This project implements a fully containerized data engineering workflow for downloading, ingesting, transforming, validating, and preparing NYC Yellow Taxi Trip Data. It uses Apache Spark for computation, Apache Airflow for orchestration, MinIO as Amazon S3-compatible object storage, and DuckDB as an analytics warehouse. The entire environment is reproducible using Docker Compose and set to run locally.
The workflow simulates a modern data engineering architecture with dedicated layers:
- Local Layer – Raw TLC data downloaded directly to the local filesystem.
- Landing Layer (MinIO/S3) – Central storage for raw but structured data.
- Prepared Layer (MinIO/S3) – Cleaned, filtered and transformed datasets generated via Spark Pipeline.
- Warehouse Layer (DuckDB) – Analytical storage loaded from the Prepared layer.
- EDA Layer (JupyterLab) – Data exploration and downstream modeling using notebooks.
├── airflow
│ ├── dags
│ │ └── taxi_pipeline_dag.py
│ ├── Dockerfile
│ └── requirements.txt
├── config
│ └── storage_config.yaml
├── data
│ └── yellow_tripdata_2024-01.parquet
├── infra
│ └── docker
│ ├── notebook.Dockerfile
│ └── spark.Dockerfile
├── notebooks
│ ├── 01_raw_data_exploration.ipynb
│ └── 02_prepared_data_exploration.ipynb
├── spark_jobs
│ ├── ingest_landing.py
│ └── transform_prepared.py
├── warehouse
│ └── taxi.duckdb
├── README.md
├── docker-compose.yml
├── LICENSE
└── requirements.txt- Trip data: NYC TLC Yellow Taxi Trip Records (monthly Parquet files).
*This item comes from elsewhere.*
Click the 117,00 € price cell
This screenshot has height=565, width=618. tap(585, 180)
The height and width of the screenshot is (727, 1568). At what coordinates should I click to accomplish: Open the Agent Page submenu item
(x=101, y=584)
- Zone reference data: NYC TLC Taxi Zone Lookup Table (CSV).
This project is configured and tested for years up to and including 2024 (e.g., 2024-01).
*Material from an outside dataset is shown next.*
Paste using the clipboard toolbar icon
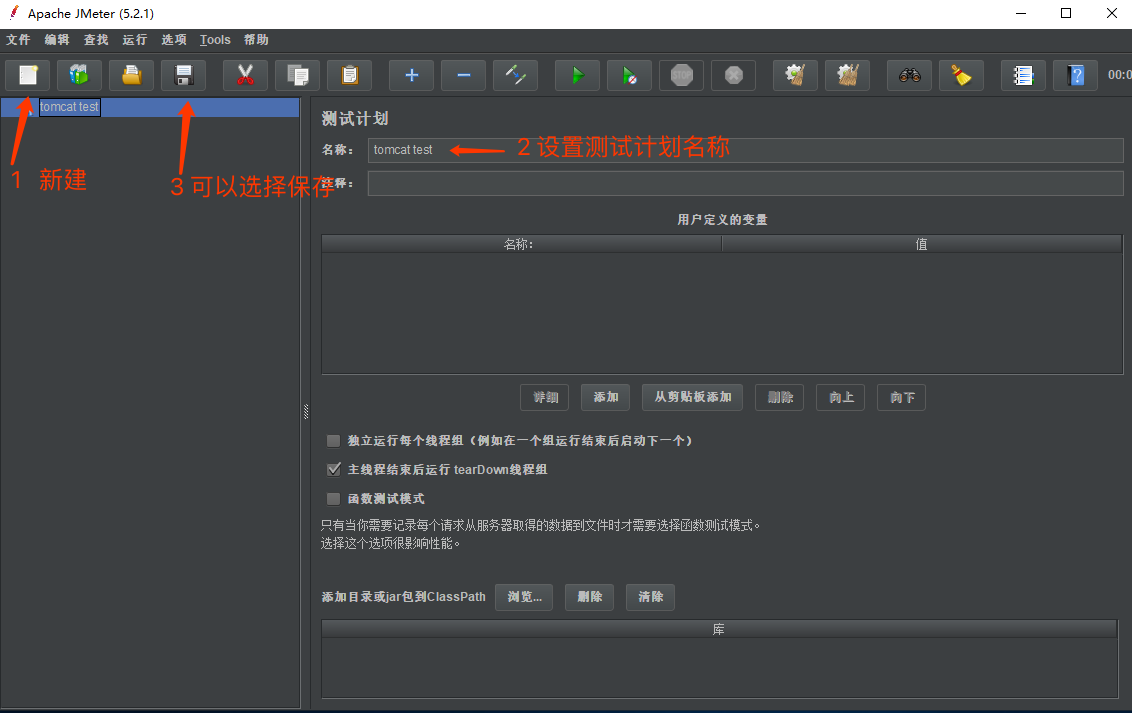This screenshot has width=1132, height=713. 349,75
The TLC continues to publish newer months/years, but schemas may change over time (for example, additional columns may appear), so treat 2025+ as “use at your own risk” unless you update your transformations accordingly.
mkdir -p data
# Example month (2024-01)
curl -L "https://d37ci6vzurychx.cloudfront.net/trip-data/yellow_tripdata_2024-01.parquet" -o data/yellow_tripdata_2024-01.parquet
# Taxi zones
curl -L "https://d37ci6vzurychx.cloudfront.net/misc/taxi_zone_lookup.csv" -o data/taxi_zone_lookup.csv| Column | Type | Description |
|---|---|---|
| VendorID | int | TPEP provider code (vendor). |
| tpep_pickup_datetime | datetime | Trip meter start timestamp. |
| tpep_dropoff_datetime | datetime | Trip meter stop timestamp. |
| passenger_count | float/int | Passenger count (driver-entered). |
| trip_distance | float | Trip distance in miles (taximeter). |
| RatecodeID | float/int | Final rate code for the trip. |
| store_and_fwd_flag | string | “Store and forward” indicator. |
| PULocationID | int | Pickup TLC Taxi Zone ID. |
| DOLocationID | int | Drop-off TLC Taxi Zone ID. |
| payment_type | int | Payment type code. |
| fare_amount | float | Fare amount. |
| extra | float | Extras/surcharges (varies). |
| mta_tax | float | MTA tax. |
| tip_amount | float | Tip amount. |
| tolls_amount | float | Tolls amount. |
| improvement_surcharge | float | Improvement surcharge. |
| total_amount | float | Total amount charged. |
| congestion_surcharge | float | Congestion surcharge. |
| Airport_fee | float | Airport fee (may be null / not present in older years). |
Note: the TLC schema can vary slightly across years.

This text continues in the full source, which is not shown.